__WORK REQUIRED__. Recast the records from the line containing "Choose the Delay all method button" through the line containing "Action: [x=653, y=160]" as a numbered list, skipping blank lines and leaving out the pictures.

__AVAILABLE DATA__.

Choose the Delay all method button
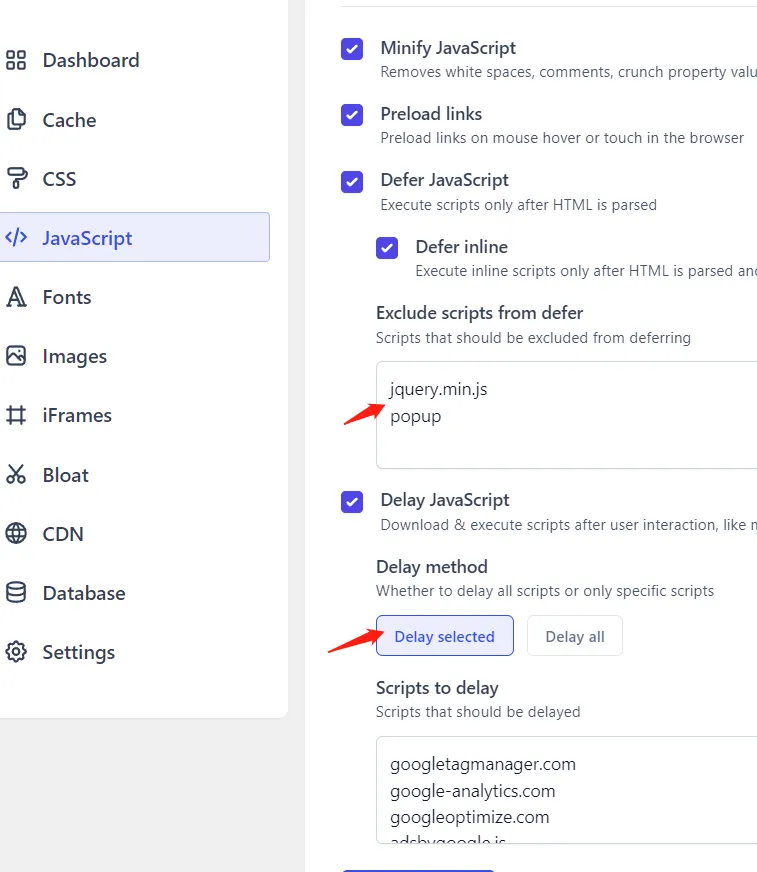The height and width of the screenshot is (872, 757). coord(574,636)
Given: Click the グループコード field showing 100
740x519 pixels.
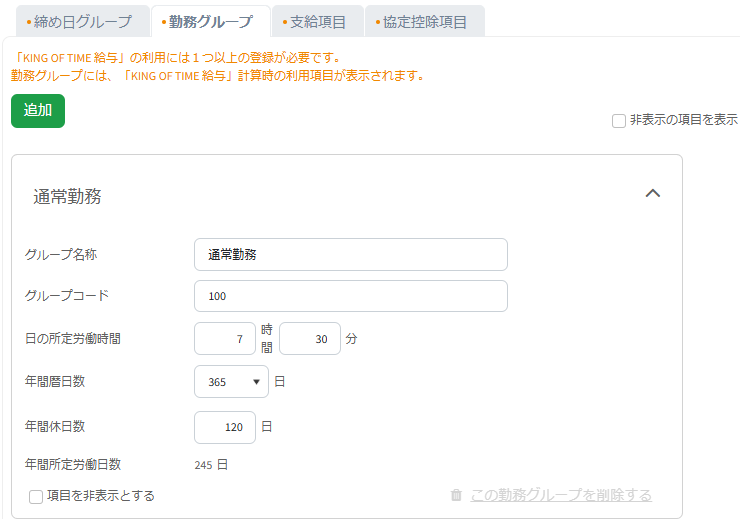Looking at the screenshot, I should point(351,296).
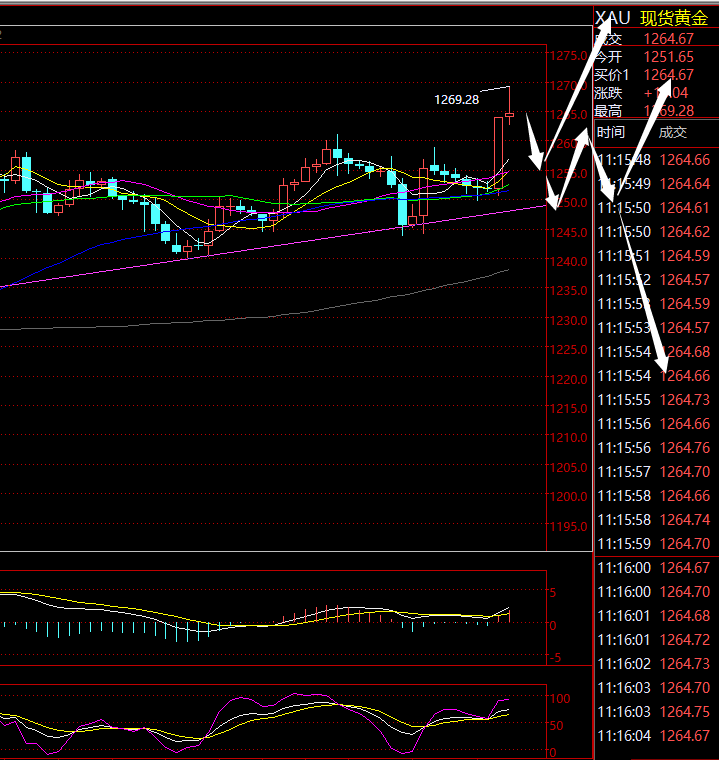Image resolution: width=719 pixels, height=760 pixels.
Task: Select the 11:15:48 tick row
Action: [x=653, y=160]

--

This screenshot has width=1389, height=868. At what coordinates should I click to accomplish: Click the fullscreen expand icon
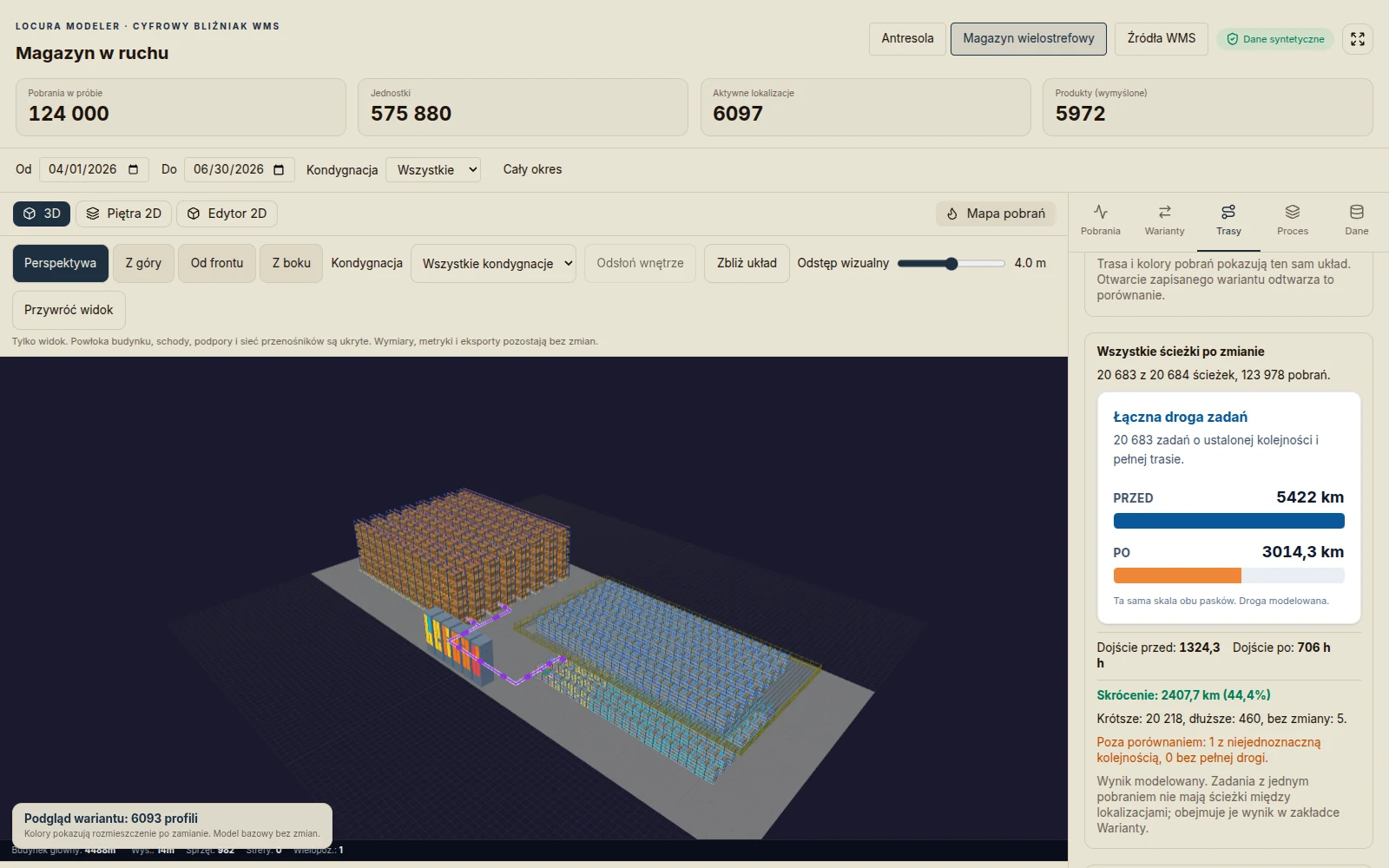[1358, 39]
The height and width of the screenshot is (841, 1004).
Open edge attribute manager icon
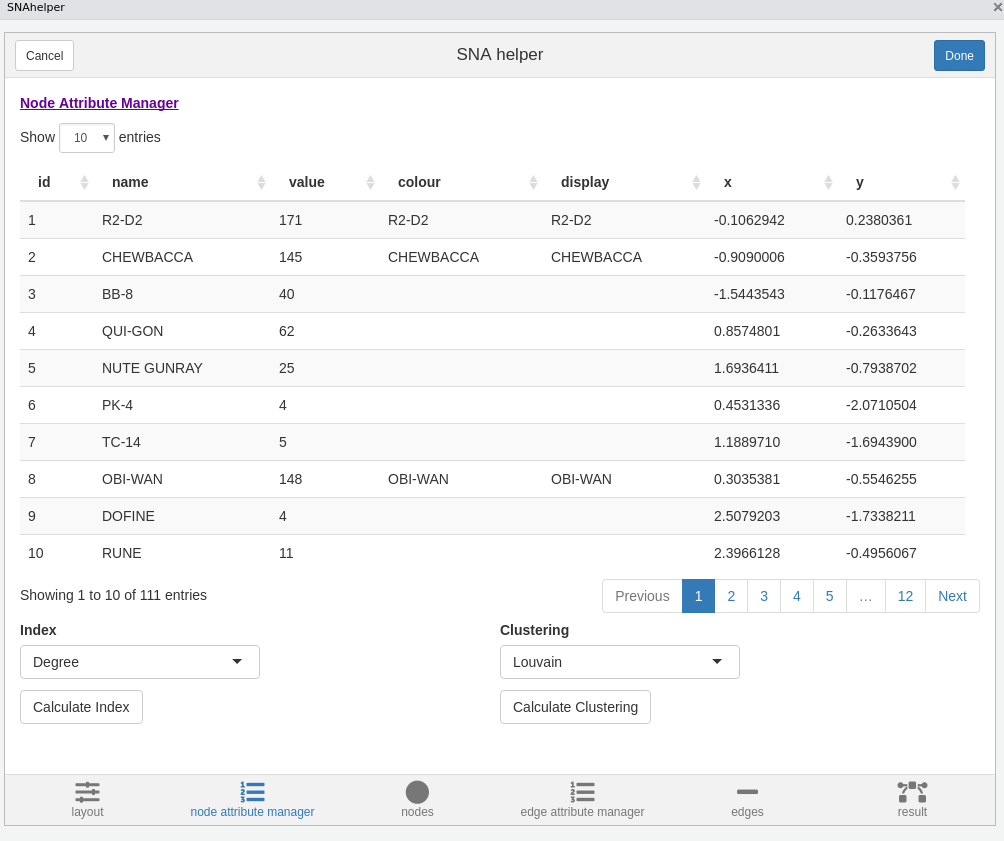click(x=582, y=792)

__RESPONSE__.
1. Choose the Delay all method button
2. The height and width of the screenshot is (872, 757). coord(574,636)
3. Given: Click the グループコード field showing 100
4. 740x519 pixels.
5. Looking at the screenshot, I should point(351,296).
6. Image resolution: width=719 pixels, height=760 pixels.
7. Task: Select the 11:15:48 tick row
8. Action: [x=653, y=160]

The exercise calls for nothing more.